Step-by-step explanation:
The question requires us to solve a system of equations to find the cost of individual items (band shirts and pairs of pants) and then calculate the total cost for 5 band shirts and 5 pairs of pants.
Let s represent the cost of one band shirt and p represent the cost of one pair of pants. We can set up two equations based on the information given:
- 4s + 3p = $159 (Molly's purchase)
- 3s + 2p = $113 (Christian's purchase)
To solve this system, we can use substitution or elimination. Here, we'll use elimination:
- Multiply the second equation by 2: 6s + 4p = $226.
- Multiply the first equation by 3: 12s + 9p = $477.
- Now, subtract the modified second equation from the modified first equation: (12s + 9p) - (6s + 4p) = $477 - $226 which simplifies to 6s + 5p = $251.

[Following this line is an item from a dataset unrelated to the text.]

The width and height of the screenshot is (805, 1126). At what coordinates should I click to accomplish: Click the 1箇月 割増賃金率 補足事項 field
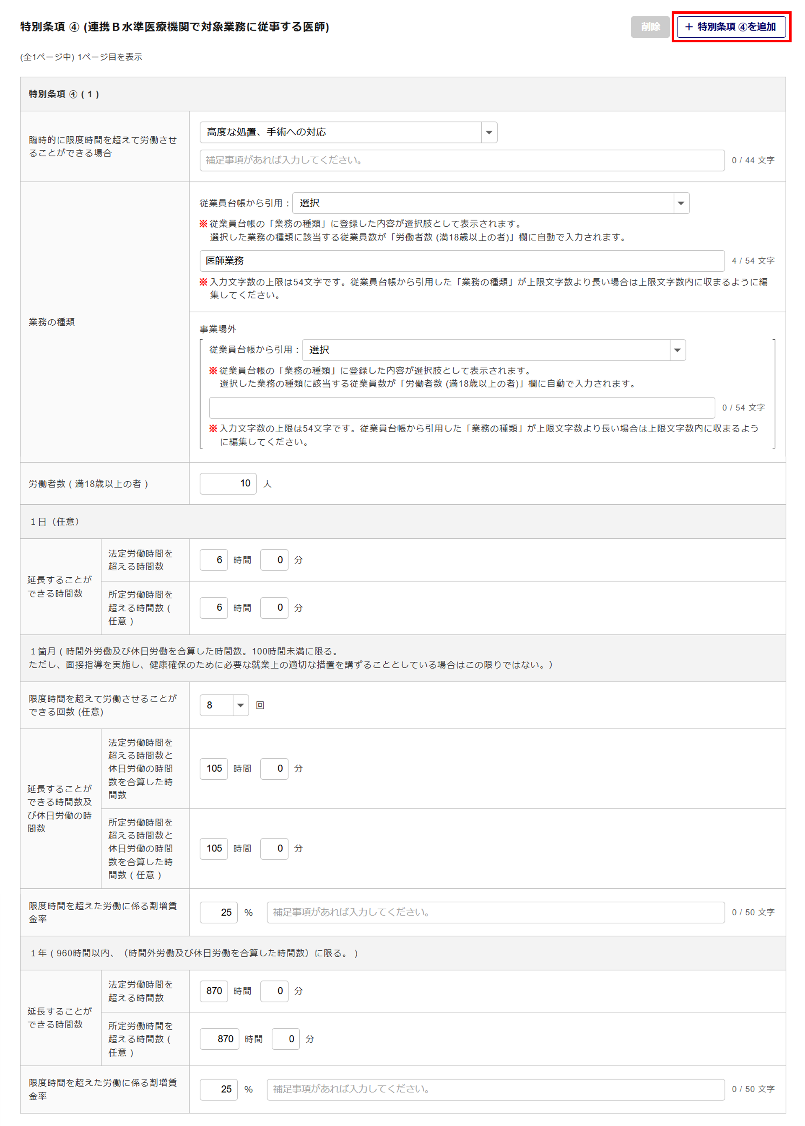coord(495,912)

- Using Molly's original purchase, we solve for p: 4s + 3p = $159. Multiply the original Christian's equation by 2 and subtract from Molly's to get the price of one pair of pants.
- Finally, solve for s.
- Once we have s and p, calculate the cost for 5 band shirts and 5 pairs of pants: 5s + 5p.
After finding the cost of one shirt (s) and one pair of pants (p), you find the total cost for 5 shirts and 5 pairs of pants would be $245.